Task requirements
In the records below, the line with "You are a GUI" and every line after it must be written out exactly; no pictures belong in the result.

Task data
--- START ---
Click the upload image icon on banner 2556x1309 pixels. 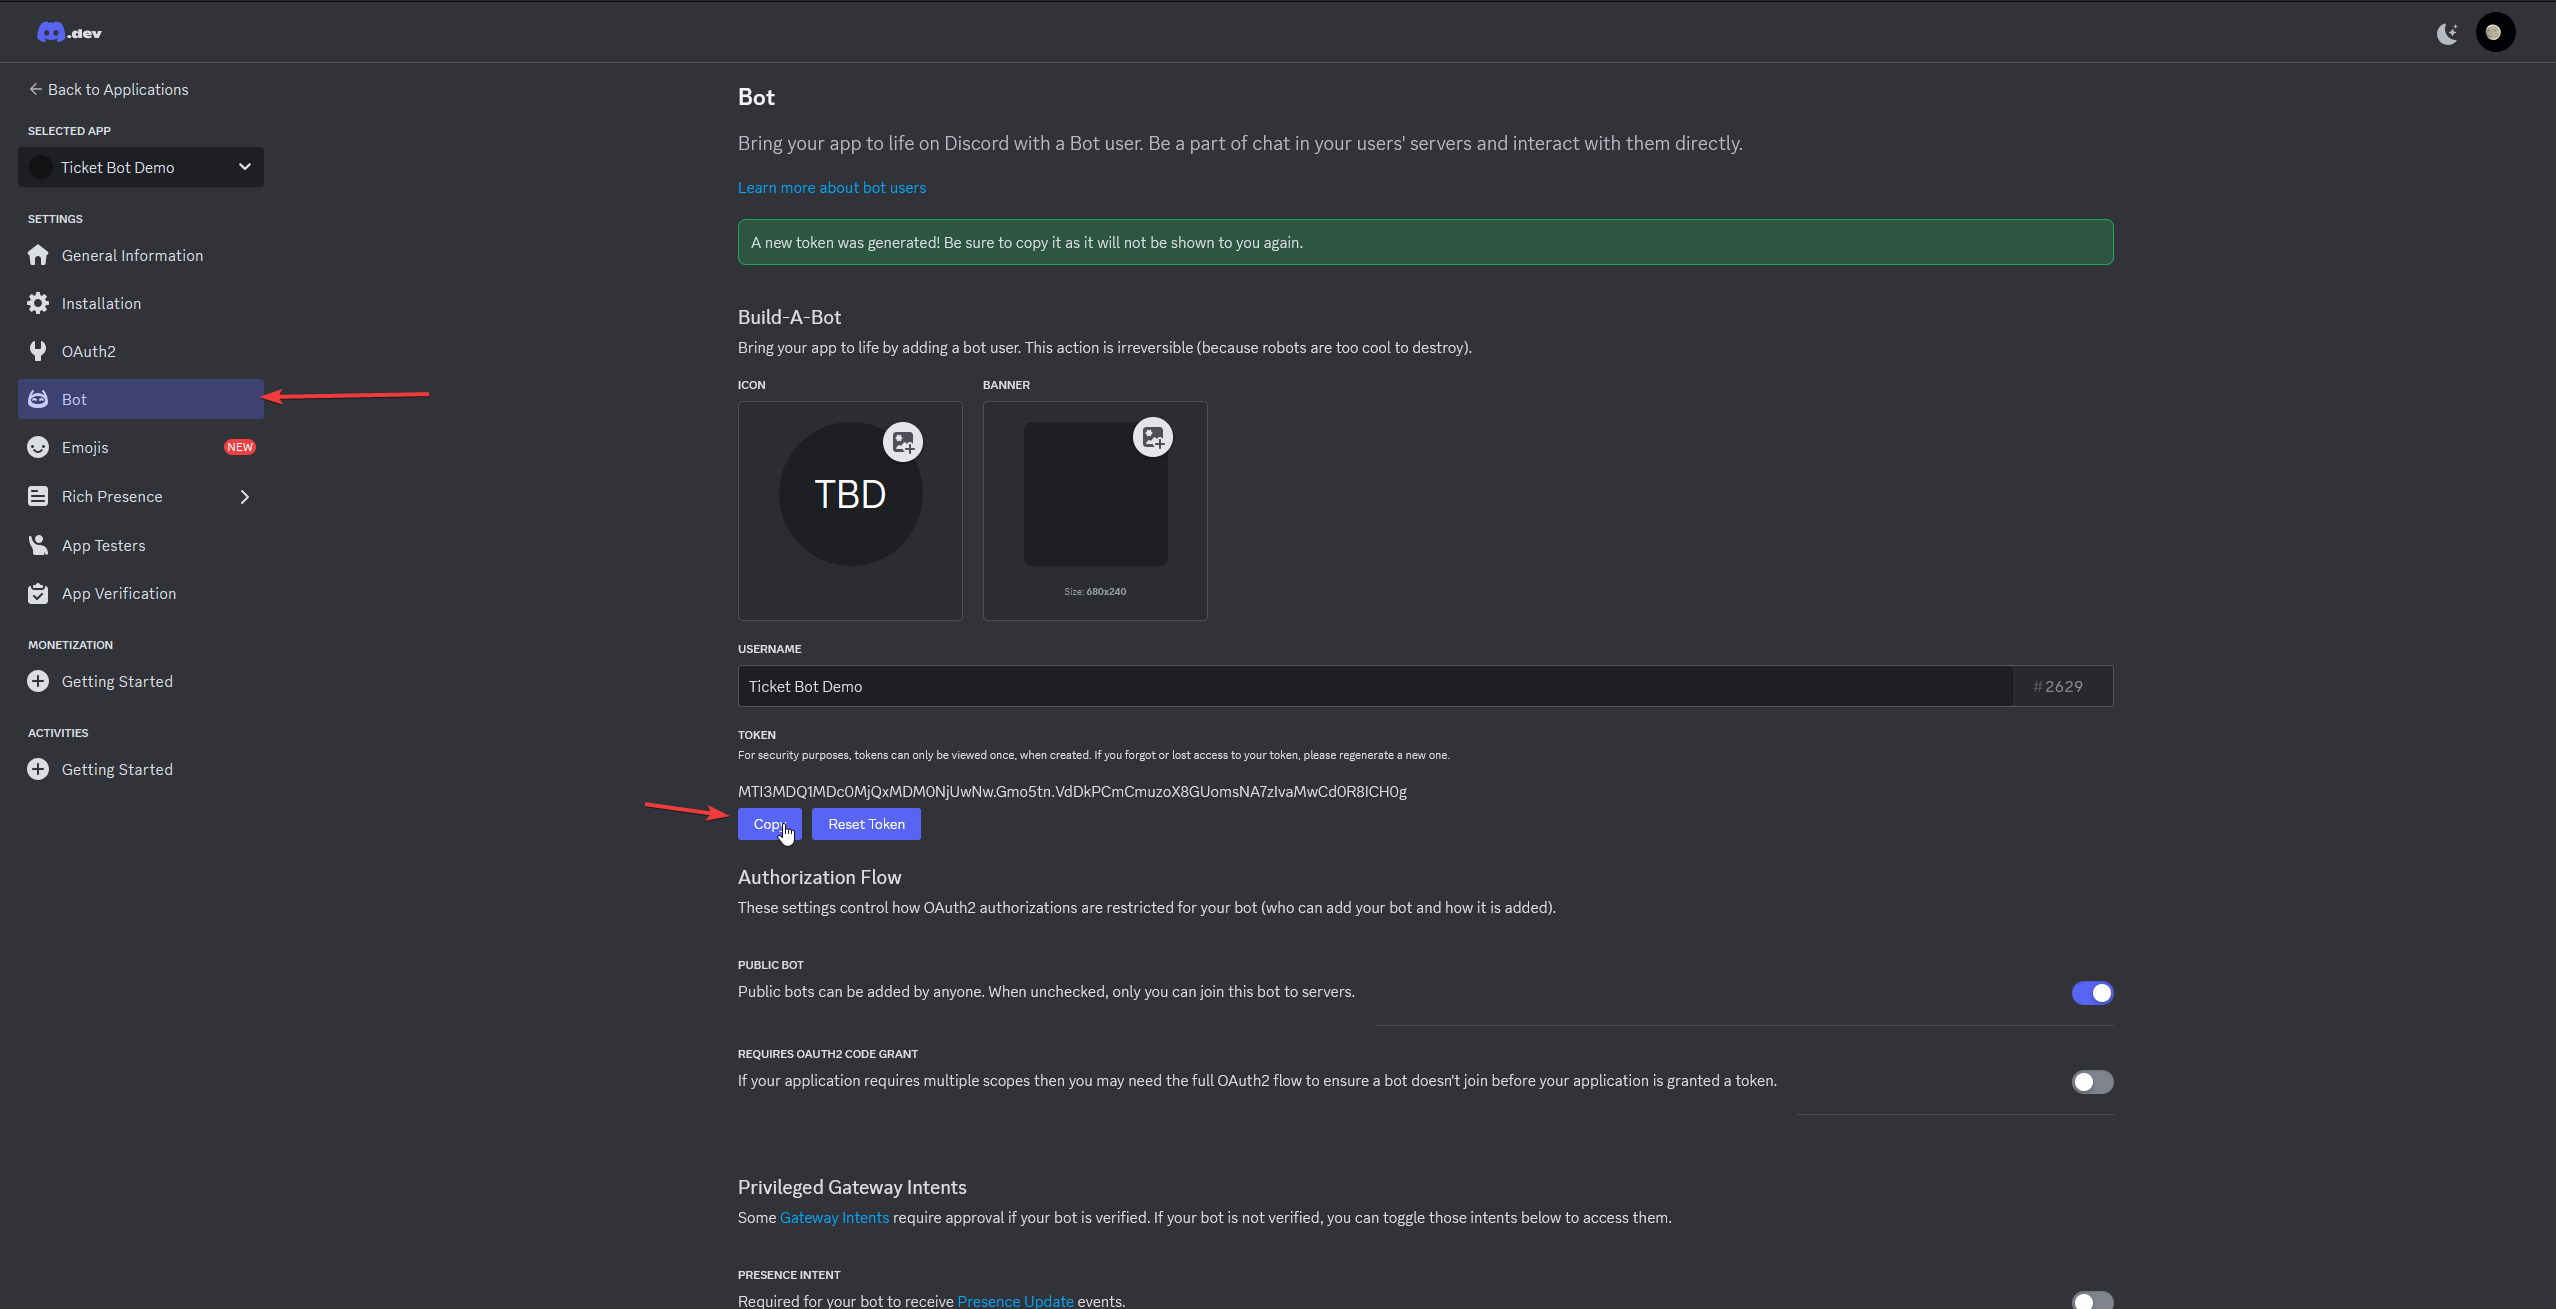point(1152,437)
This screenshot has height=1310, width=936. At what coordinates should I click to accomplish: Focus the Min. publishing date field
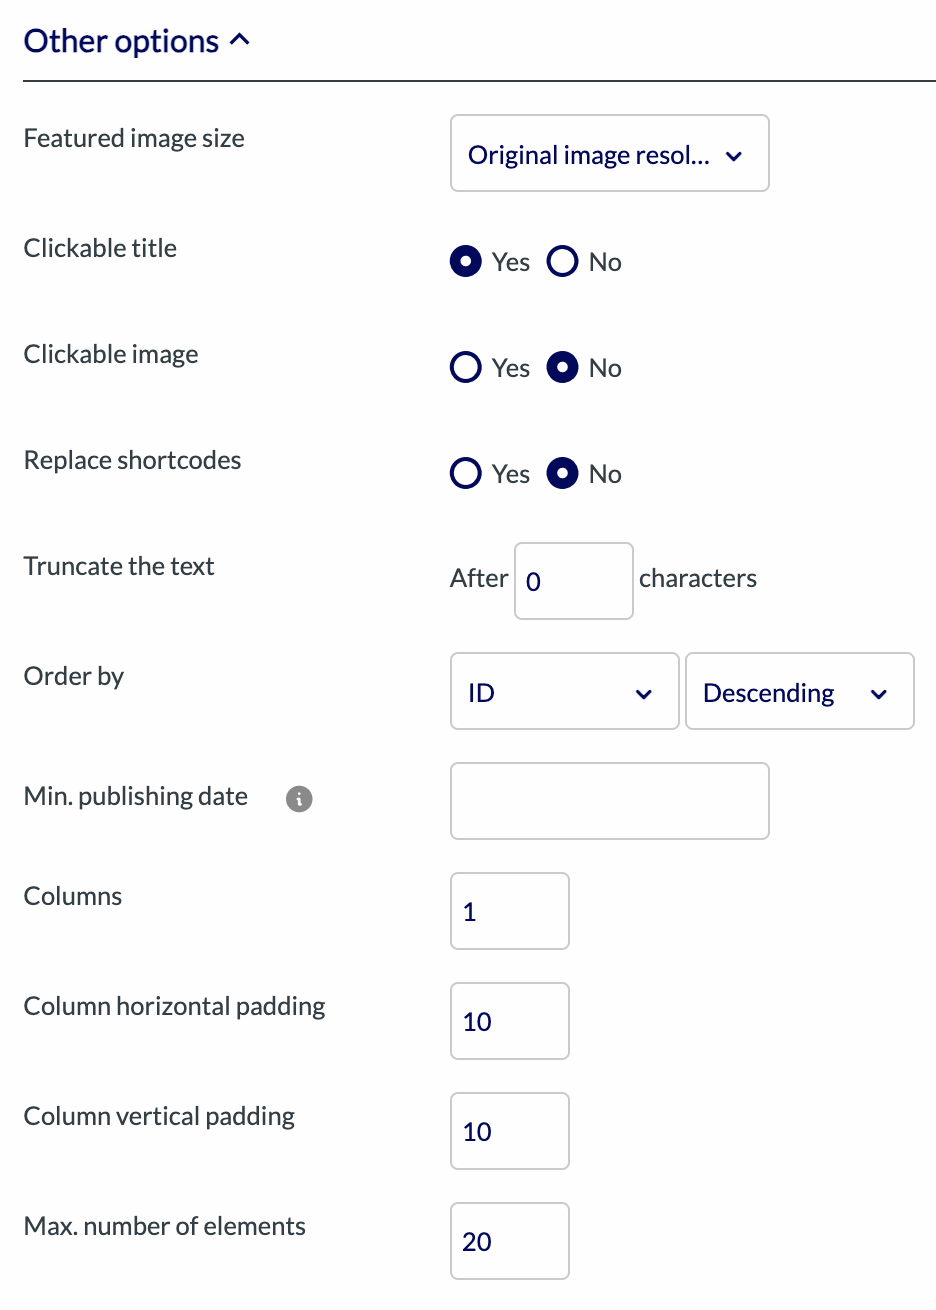(609, 801)
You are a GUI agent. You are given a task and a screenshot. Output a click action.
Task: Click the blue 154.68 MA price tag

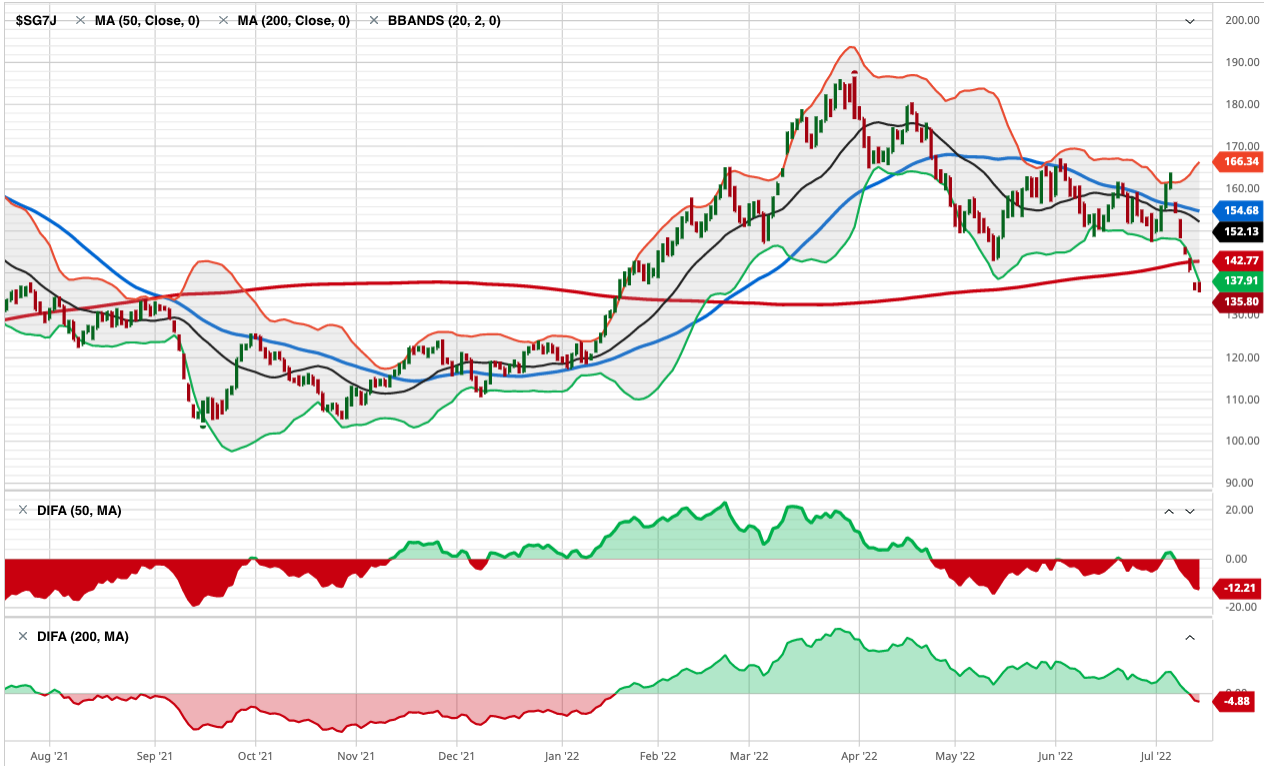point(1239,211)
--- END ---
Solution to this problem
You are a GUI agent. You are given a task and a screenshot. Output a click action.
Task: Click the blue 154.68 MA price tag

point(1239,211)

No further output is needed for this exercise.